Two patent applications further reveal MakerBot's user-friendly approach to additive manufacturing — as the market for consumer-facing 3D scanners gets more crowded.

The MakerBot Digitizer, a consumer 3D scanner. (Photo by Spencer Higgins for Makerbot)

MakerBot has focused its strategy around making 3D printing more consumer friendly, less technical. That’s why, for example, the company created mobile apps that allowed users to make some simple but interesting shapes that they could quickly send to their printer. Continuing that trend, Technical.ly Brooklyn has found two MakerBot patent applications for its 3D scanner, the Digitizer, which we covered when it was first released.
The first patent application appears to largely claim the way the Digitizer calibrates so that it can prepare to generate a point cloud from which is will interpolate the shape of the object.

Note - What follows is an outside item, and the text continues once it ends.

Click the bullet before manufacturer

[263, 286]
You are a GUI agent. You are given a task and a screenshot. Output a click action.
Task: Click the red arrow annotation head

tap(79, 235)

The second application claims software that makes it easy for the user to give the system information that will help the device decide the best settings with which to make the scan, depending on the color, texture and material of the object to be scanned.
We have to interpret the meaning behind these two patents, but it seems that the claim that MakerBot is making is that the degree to which the Digitizer automates the process for the user is what’s new about the scanner.
It’s not the method itself so much as it is the fact that a consumer needs to know very little about 3D scanning in order to get a quality scan, because the device is able to make many of those decisions for the user, based on some simple inputs.
The patents have not yet been awarded. They were originally filed in September 2013, according to a spokesperson.
3D scanners work by making what’s called a point cloud, a collection of points in a digital 3D space that allows the computer to interpolate a surface, or 3D file. The Digitizer seems to use the structured light method, where laser lines are projected across an object’s surface as it rotates and a camera gathers data generated by the shape of that line.
The digitizer makes a scan of objects using two lasers and a camera, rotating the object on a disk. The device turns it into an editable 3D file, thereby making it simple for people to start from an actual object and modify it to fit their needs.
The purpose of patent law is to provide an inventor exclusive rights (for 20 years, in the U.S.) to the use and sale of an invention in exchange for publicly sharing the specifications of that invention, so that other inventors can build on it over time. Since the Digitizer is not the first 3D scanner to market, we asked MakerBot what made the Digitizer patentable.
“We can’t divulge proprietary information concerning the workings of the scanner, but we have been pretty open about its Multiscan technology and how it can take a virtual object and turn it into a digital object in about 12 minutes,” Jennifer Howard, the company’s spokeswoman, told us in an email.
The consumer 3D scanning space may be getting more competitive. We recently covered the Sprout, from HP.